The data section start

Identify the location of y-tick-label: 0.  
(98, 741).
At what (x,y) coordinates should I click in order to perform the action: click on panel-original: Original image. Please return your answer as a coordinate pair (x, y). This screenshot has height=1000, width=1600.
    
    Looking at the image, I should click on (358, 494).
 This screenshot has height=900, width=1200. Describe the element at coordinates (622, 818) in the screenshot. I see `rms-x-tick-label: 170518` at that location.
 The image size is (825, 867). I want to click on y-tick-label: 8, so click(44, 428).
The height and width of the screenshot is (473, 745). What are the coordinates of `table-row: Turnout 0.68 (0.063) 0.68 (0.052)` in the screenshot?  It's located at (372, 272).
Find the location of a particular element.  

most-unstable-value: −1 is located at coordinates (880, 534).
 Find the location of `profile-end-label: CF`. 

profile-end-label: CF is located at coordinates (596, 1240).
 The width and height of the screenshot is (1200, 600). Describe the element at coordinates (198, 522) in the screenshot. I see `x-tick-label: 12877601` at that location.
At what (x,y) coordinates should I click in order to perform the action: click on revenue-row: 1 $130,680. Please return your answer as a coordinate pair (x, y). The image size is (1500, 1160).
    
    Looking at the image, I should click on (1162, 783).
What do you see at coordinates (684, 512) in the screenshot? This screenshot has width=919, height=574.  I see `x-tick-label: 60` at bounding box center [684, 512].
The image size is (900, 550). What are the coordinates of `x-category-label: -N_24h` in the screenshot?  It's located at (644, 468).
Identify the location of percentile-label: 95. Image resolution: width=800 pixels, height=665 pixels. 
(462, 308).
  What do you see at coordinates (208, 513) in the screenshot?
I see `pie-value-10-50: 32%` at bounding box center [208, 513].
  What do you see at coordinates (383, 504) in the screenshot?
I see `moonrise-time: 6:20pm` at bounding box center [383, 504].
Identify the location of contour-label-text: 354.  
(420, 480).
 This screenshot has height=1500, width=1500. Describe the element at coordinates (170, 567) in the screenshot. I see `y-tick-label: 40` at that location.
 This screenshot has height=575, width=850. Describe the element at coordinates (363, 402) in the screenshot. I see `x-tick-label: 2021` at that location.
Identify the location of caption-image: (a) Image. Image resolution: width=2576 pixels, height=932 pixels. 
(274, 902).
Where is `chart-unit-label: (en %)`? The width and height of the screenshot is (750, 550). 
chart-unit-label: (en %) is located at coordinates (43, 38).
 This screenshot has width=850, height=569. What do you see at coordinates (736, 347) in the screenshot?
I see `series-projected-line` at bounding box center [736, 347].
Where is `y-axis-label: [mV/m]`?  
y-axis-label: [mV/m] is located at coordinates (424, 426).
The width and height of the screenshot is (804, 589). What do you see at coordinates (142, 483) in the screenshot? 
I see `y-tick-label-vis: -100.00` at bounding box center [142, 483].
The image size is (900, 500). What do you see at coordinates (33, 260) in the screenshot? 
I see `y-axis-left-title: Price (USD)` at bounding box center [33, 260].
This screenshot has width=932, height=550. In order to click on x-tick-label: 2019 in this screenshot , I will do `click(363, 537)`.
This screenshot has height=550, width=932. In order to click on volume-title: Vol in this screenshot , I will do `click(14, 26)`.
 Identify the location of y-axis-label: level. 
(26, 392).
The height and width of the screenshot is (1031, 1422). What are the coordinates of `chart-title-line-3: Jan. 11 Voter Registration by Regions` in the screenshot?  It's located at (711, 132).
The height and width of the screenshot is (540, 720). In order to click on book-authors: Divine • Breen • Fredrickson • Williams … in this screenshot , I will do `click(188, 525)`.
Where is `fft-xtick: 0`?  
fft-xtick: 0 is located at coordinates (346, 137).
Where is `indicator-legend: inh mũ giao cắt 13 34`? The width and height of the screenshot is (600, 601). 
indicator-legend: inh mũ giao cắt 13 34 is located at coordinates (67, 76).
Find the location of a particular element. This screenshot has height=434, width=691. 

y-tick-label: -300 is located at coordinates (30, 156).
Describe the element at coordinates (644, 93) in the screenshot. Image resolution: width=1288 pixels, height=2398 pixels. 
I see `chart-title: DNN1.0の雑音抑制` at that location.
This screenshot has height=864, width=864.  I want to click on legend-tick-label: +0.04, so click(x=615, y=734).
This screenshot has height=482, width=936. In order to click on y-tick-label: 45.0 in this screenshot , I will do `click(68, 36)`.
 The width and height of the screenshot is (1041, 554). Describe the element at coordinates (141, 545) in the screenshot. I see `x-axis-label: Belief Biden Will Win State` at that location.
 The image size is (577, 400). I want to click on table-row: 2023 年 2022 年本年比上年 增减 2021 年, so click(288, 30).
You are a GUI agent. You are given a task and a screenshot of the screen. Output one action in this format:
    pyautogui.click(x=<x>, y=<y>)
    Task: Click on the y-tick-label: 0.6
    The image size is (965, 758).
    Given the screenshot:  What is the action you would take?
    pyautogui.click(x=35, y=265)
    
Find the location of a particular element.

The data section end

Problem details
Reproduce the lines of the records above precisely, starting at the line that contains "Identify the location of y-axis-label: level." and ending at the line that contains "The height and width of the screenshot is (1031, 1422).".

Answer section
 Identify the location of y-axis-label: level. 
(26, 392).
The height and width of the screenshot is (1031, 1422). What are the coordinates of `chart-title-line-3: Jan. 11 Voter Registration by Regions` in the screenshot?  It's located at (711, 132).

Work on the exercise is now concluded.